▸ Task statement
After locating the line that contains "Loudoun County Public Library (398, 65)" in the listing below, write out that line and every following line exactly, with no other output.

Start of Available data

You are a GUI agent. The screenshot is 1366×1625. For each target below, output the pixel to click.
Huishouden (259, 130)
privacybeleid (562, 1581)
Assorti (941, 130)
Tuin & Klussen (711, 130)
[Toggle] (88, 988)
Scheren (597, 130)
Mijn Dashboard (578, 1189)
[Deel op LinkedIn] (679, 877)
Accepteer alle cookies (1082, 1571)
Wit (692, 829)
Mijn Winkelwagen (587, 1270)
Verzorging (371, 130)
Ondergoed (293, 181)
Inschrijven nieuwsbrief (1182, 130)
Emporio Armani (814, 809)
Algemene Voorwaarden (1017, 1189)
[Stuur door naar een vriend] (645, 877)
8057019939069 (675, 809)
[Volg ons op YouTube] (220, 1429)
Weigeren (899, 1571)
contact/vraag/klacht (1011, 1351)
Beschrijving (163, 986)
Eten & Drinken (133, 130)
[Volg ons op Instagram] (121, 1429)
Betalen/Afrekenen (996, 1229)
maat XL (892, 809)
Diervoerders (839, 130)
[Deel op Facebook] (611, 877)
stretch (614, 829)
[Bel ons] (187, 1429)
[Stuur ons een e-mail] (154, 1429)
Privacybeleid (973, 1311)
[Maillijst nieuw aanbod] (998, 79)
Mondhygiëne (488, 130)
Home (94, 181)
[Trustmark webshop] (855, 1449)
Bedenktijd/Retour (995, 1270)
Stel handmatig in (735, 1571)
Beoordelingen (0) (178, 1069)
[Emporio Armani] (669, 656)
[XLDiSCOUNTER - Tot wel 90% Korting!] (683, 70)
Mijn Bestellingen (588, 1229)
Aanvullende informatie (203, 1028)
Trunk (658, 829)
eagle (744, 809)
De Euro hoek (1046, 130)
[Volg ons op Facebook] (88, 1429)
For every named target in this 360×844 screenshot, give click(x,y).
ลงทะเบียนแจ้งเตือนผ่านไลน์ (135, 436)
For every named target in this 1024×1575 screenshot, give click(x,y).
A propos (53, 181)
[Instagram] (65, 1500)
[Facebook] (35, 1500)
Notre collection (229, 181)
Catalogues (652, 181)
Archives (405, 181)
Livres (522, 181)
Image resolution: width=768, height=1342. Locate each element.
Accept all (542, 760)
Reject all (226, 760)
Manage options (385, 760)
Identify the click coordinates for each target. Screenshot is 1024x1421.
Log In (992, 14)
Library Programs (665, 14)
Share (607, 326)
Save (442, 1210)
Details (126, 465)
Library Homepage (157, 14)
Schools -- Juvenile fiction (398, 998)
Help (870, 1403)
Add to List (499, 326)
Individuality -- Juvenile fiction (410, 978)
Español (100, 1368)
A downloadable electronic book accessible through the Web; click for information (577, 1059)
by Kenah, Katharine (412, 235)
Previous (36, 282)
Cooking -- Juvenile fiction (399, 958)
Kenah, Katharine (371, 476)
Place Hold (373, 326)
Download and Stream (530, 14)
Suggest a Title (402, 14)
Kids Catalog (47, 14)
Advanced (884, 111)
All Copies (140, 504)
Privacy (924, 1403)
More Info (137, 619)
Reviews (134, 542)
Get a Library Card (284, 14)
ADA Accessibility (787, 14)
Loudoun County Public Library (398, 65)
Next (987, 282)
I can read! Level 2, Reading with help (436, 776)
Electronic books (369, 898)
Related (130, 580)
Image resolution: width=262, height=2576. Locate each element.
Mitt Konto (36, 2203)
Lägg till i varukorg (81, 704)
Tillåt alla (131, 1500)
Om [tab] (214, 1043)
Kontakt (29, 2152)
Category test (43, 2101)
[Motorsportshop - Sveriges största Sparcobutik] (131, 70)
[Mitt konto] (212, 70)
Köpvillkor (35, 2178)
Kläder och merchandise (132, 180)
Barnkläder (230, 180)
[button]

End of Available data

▸ Solution
Loudoun County Public Library (398, 65)
Next (987, 282)
I can read! Level 2, Reading with help (436, 776)
Electronic books (369, 898)
Related (130, 580)
Image resolution: width=262, height=2576. Locate each element.
Mitt Konto (36, 2203)
Lägg till i varukorg (81, 704)
Tillåt alla (131, 1500)
Om [tab] (214, 1043)
Kontakt (29, 2152)
Category test (43, 2101)
[Motorsportshop - Sveriges största Sparcobutik] (131, 70)
[Mitt konto] (212, 70)
Köpvillkor (35, 2178)
Kläder och merchandise (132, 180)
Barnkläder (230, 180)
[button]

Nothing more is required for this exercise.